Autant-Lara was mainly known for his collaborations with Lehmann (three in all, one of them "fric frac" is particularly memorable).During the Occupation he began to work on his own and he would become an important artist with such works as "douce "(1943)"le diable au corps"(1946) "l'auberge rouge" (1951)or "la traversée de Paris" (1956).
"Le marriage de chiffon" is his first real work.It casts Odette Joyeux as Chiffon (her nickname) an aristocrat offbeat young girl who finds it hard to live in a milieu full of social conventions.Her mother (Suzanne Dantès,whose strident playing seems almost unbearable today),a widow,wants her to marry a wealthy noble military man whom she met at a railway station.Although the young girl is not aware of it,she's in love with her uncle (by marriage!).But Claude Autant-Lara's dice are loaded because even if this uncle is a flying pioneer and a broke man,he's still an aristocrat.A liberal aristocrat is no misalliance.Of course she's much younger than him,and besides he's got a mistress,but it's only a question of social class.
That's why "le marriage de chiffon" does not really satisfy.Hotheaded Autant-Lara adjusted the fire the next year and it became a wholesale massacre.Casting again Odette Joyeux as an aristocrat ingenuous person,he pitted her milieu against the plebeian one.And it was his masterpiece,"douce" ,which remains today as fascinating as it was in 1943.Such is not the case of "le marriage de chiffon" which may seem old hat for a lot of people today.
*** This review may contain spoilers ***
Often when I come to post a comment on something like this - A French film made in the 30s, 40s or 50s - I find only one previous comment by dbmonteuil and nine times out of ten we are in accord, especially in the case of Julien Duvivier, but he doesn't seem to think too much of this one which is sad because I quite enjoyed it.
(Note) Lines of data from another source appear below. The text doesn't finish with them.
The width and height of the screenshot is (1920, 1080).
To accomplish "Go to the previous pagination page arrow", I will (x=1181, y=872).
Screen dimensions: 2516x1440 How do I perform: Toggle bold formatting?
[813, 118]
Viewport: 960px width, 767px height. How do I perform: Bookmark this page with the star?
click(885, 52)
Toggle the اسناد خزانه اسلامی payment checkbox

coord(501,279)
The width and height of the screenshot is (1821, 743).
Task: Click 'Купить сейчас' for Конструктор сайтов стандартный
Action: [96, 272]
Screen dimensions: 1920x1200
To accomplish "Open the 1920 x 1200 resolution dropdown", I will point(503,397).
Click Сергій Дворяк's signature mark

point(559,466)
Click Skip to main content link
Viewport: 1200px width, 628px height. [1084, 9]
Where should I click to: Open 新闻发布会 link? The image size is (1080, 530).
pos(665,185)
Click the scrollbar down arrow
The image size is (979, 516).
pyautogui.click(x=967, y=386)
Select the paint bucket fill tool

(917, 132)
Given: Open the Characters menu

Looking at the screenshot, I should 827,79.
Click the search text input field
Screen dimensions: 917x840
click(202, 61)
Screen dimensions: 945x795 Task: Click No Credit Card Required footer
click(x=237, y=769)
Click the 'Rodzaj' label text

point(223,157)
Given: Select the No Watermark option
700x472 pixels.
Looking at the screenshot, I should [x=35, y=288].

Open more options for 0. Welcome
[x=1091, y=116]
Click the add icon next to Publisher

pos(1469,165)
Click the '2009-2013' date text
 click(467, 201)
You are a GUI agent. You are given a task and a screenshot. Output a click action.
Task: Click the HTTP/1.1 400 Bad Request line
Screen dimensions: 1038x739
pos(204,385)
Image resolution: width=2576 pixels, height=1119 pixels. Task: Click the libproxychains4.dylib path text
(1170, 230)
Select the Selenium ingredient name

Of course dbmonteuil is French and lives in France whereas I answer to neither and I must respect his greater knowledge and access to a wider range of French cinema than myself. Nevertheless I repeat that I found this Edwardian-set tale of a young girl, Chiffon, ill at ease in the restrictive society in which she lives extremely enjoyable. Autant-Lara has an eye for period detail - her uncle by marriage, for example, is a pioneer aviator thus we are treated to several scenes of early flight and if you throw in the odd vintage car, the period dress, the lavish settings - how did they manage it under the Occupation we ask ourselves - the result is something for everyone (or perhaps ALMOST everyone. The plot is light enough with Chiffon reluctant to accept her mother's choice of potential husband in favour of the 'uncle' with whom she is in love did she but know it but as I keep saying it's all in the telling and this tale is told very deftly.